Task prompt:
Your answer is to be the exact text of the lines from the one containing "This screenshot has height=519, width=1024." through the final line of the entries, restated in full, with pictures omitted.

Given data:
- - - -

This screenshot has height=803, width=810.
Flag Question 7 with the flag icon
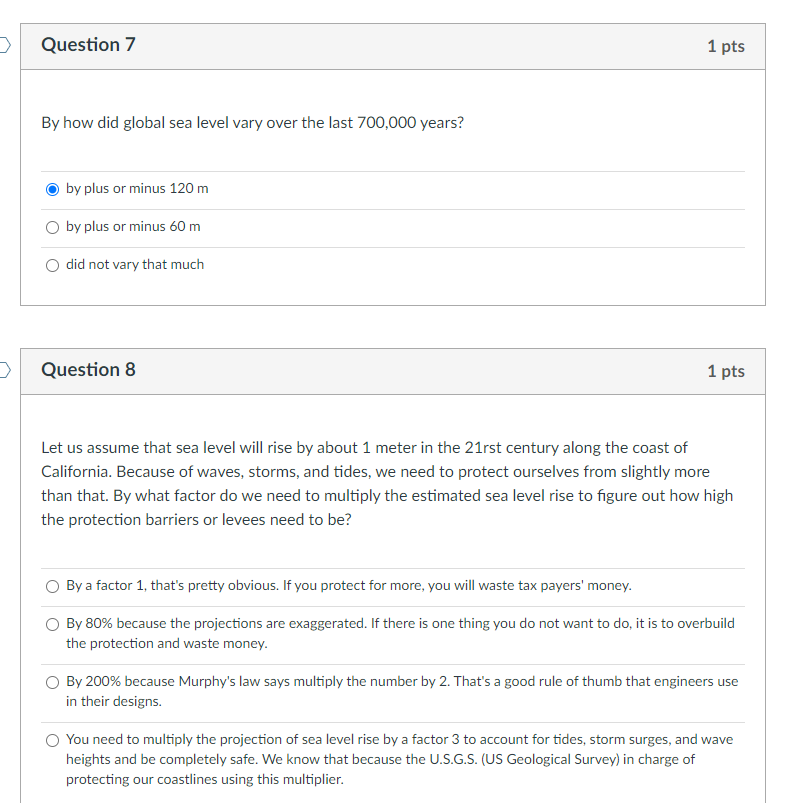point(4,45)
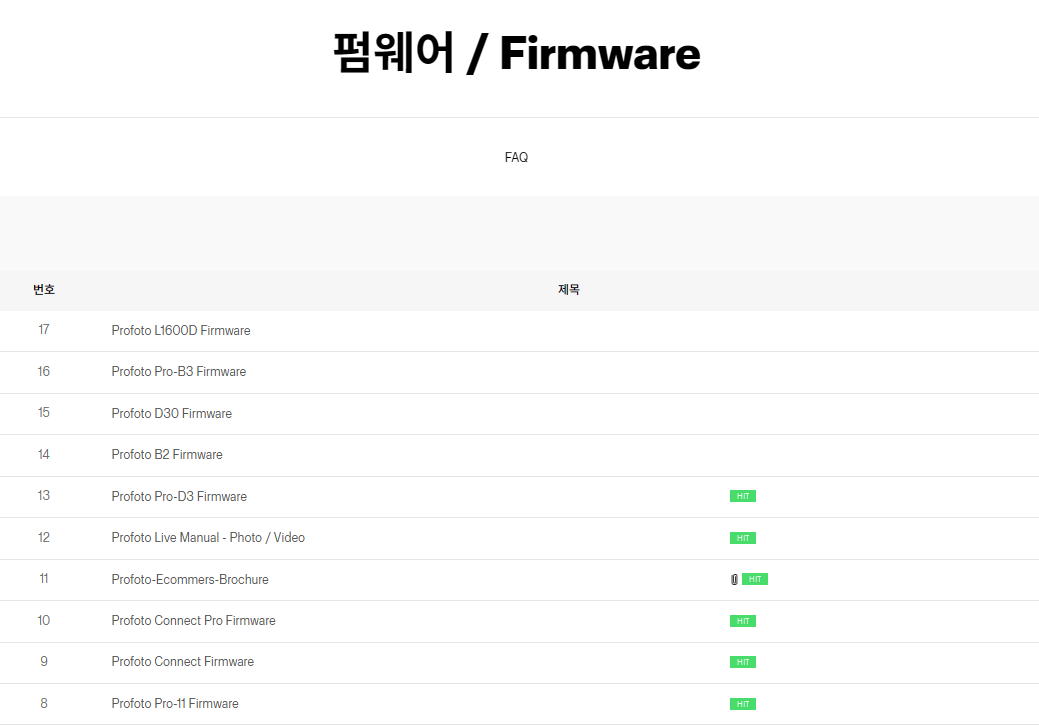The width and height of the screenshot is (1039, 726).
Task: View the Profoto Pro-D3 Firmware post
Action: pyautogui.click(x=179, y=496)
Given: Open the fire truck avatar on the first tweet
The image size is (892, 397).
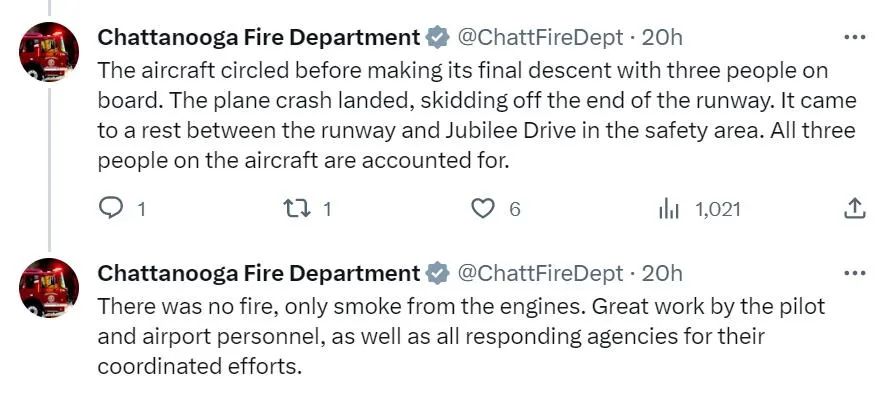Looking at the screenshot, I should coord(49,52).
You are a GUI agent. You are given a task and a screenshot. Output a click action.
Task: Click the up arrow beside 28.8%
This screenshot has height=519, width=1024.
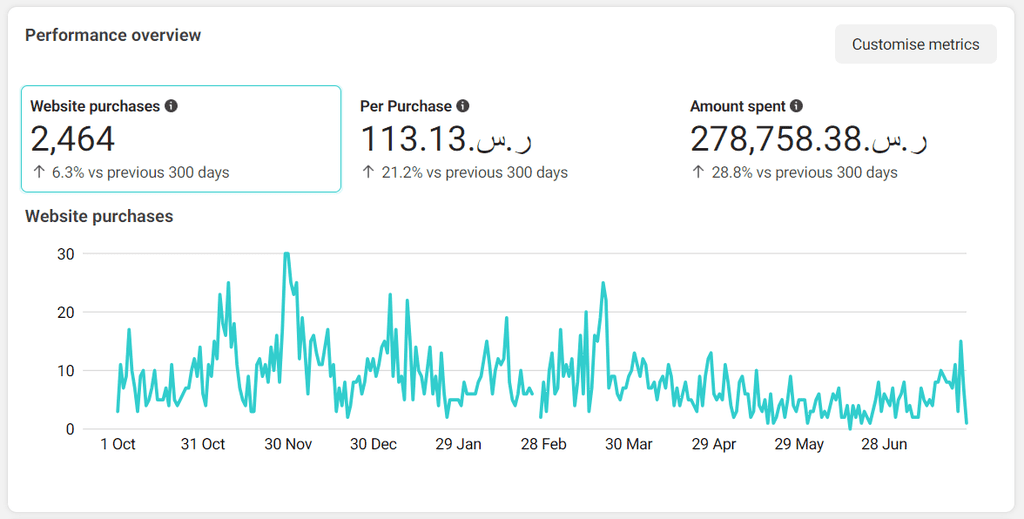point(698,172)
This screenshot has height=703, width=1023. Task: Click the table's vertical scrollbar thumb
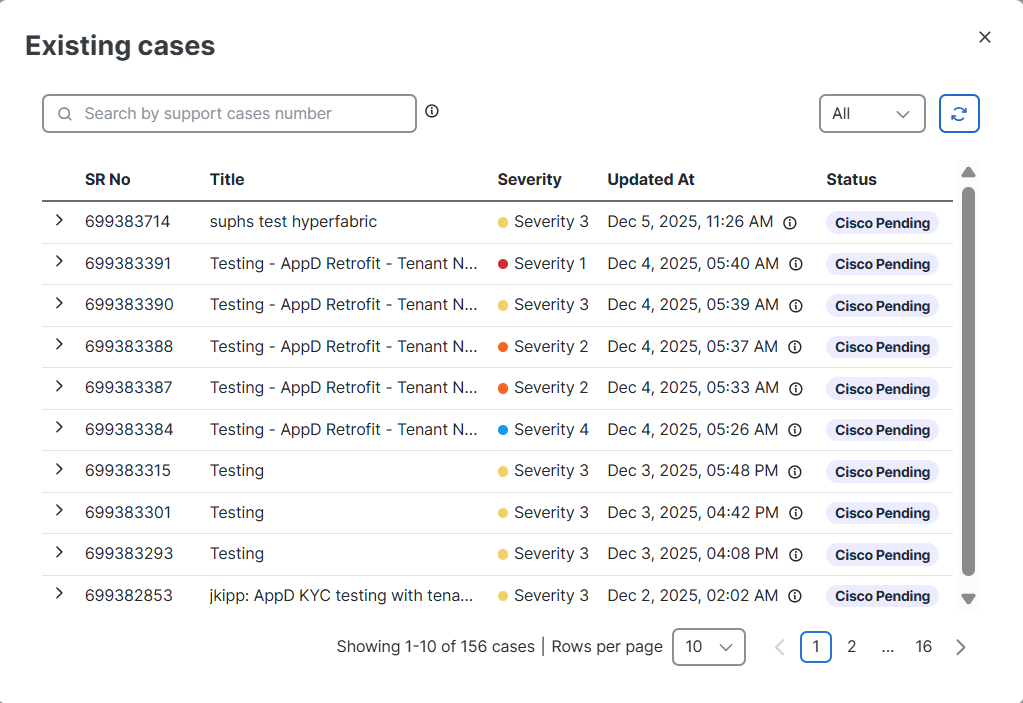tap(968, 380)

- - - -

Response to this exercise:
This screenshot has height=519, width=1024.
point(698,172)
This screenshot has height=703, width=1023. Task: Click the table's vertical scrollbar thumb
tap(968, 380)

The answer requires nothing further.